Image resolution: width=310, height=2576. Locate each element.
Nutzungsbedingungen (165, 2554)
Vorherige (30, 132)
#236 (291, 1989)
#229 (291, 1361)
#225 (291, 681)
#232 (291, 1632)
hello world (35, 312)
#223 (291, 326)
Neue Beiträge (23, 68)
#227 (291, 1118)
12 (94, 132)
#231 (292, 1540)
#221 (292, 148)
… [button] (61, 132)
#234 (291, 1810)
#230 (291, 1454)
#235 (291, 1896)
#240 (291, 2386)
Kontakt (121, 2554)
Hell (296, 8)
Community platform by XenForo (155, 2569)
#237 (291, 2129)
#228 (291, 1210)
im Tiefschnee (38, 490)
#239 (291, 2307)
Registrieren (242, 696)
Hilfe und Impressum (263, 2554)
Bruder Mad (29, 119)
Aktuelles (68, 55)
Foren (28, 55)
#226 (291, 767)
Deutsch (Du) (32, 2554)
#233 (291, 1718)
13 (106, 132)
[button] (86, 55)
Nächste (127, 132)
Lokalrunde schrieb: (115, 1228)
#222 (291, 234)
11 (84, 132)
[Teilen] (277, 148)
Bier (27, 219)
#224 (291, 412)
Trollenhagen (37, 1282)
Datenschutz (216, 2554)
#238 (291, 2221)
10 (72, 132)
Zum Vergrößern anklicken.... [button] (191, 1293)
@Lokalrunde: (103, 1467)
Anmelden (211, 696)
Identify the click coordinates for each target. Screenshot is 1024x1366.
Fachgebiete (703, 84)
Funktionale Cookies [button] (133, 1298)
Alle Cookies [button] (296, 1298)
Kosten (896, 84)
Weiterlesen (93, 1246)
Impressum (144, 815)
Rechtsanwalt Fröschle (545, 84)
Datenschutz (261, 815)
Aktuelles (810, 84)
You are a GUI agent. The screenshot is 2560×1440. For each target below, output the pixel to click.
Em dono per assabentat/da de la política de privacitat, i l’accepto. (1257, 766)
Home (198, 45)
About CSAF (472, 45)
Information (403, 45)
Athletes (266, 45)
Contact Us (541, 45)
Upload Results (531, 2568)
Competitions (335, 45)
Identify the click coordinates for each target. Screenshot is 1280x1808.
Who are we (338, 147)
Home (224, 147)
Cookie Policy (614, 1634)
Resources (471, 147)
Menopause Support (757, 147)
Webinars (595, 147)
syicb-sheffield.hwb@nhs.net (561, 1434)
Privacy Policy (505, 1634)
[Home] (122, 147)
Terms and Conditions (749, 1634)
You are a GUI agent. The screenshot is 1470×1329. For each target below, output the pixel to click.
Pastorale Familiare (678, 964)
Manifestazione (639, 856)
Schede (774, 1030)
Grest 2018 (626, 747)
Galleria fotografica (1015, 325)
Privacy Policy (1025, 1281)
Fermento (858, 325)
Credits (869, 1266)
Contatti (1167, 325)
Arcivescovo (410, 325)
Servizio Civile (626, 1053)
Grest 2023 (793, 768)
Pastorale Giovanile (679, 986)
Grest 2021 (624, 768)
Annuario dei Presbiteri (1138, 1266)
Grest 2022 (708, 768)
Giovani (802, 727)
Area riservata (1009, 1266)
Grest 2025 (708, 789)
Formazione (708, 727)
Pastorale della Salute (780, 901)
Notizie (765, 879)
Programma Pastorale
-- -- --
## PROBLEM STATEMENT
In the records above, find every line containing the word "each" and show it.

## SOLUTION TO THIS EXERCISE
Image resolution: width=310, height=2576. Locate each element.
Identify the click coordinates for each target. Screenshot is 1024x1366.
You are a GUI agent. The screenshot is 2560×1440. For each target below, output the pixel to click.
Identify the click coordinates for each target. Screenshot is 1280x1808.
You are a GUI agent. The screenshot is 1470×1329. For each target below, output the pixel to click.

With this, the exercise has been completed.